In 2016 she donated money to support bee-keeping in her constituency. She wanted to support the environment and in particular trees. 71 bee hives were donated in Mbozi for the use of ten bee keeping clubs.

Kilekwa was elected again in 2019 when no party had a majority and the hung parliament may have led to slow decisions. The Democratic Progressive Party President Peter Mutharika appealled to independents to support the government. 32 agreed including Lyana Lexa Tambala, Susan Dossi, Roseby Gadama and Nancy Chaola Mdooko. Another report mentioned 19 MPs including Kilekwa Phiri and Mary Khembo.

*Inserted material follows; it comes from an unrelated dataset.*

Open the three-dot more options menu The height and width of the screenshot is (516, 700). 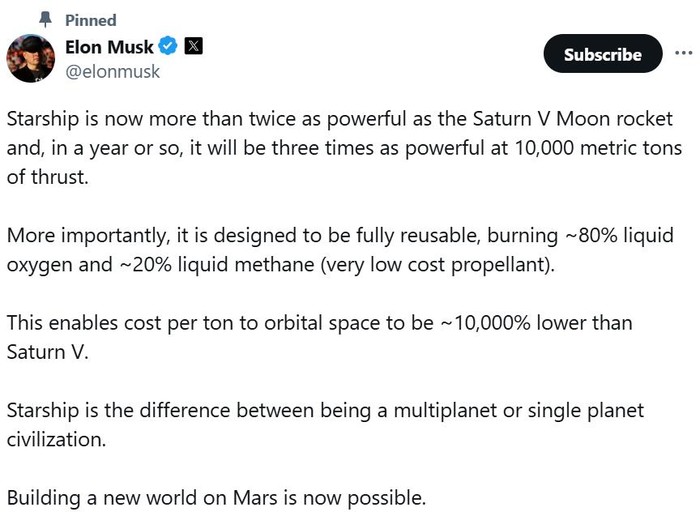(683, 53)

On 2023 Kilekwa was suspended from parliament by the speaker Catherine Gotani Hara after unruly behaviour during President Lazarus Chakwera's state of the union address. She had refused to leave and Mary Navicha, Thoko Tembo and Victoria Kingstone supported her. Her supporters were suspended as well.

In August 2024 she used money from her constituency development fund to buy 270 bags of fertiliser. Some of her constituents were hungry following four years of poor harvests and the damage by Cyclone Freddy. The fertiliser was for irrigation farming and to permit self reliance and it was targeted at 17 groups of 50 to 100 people.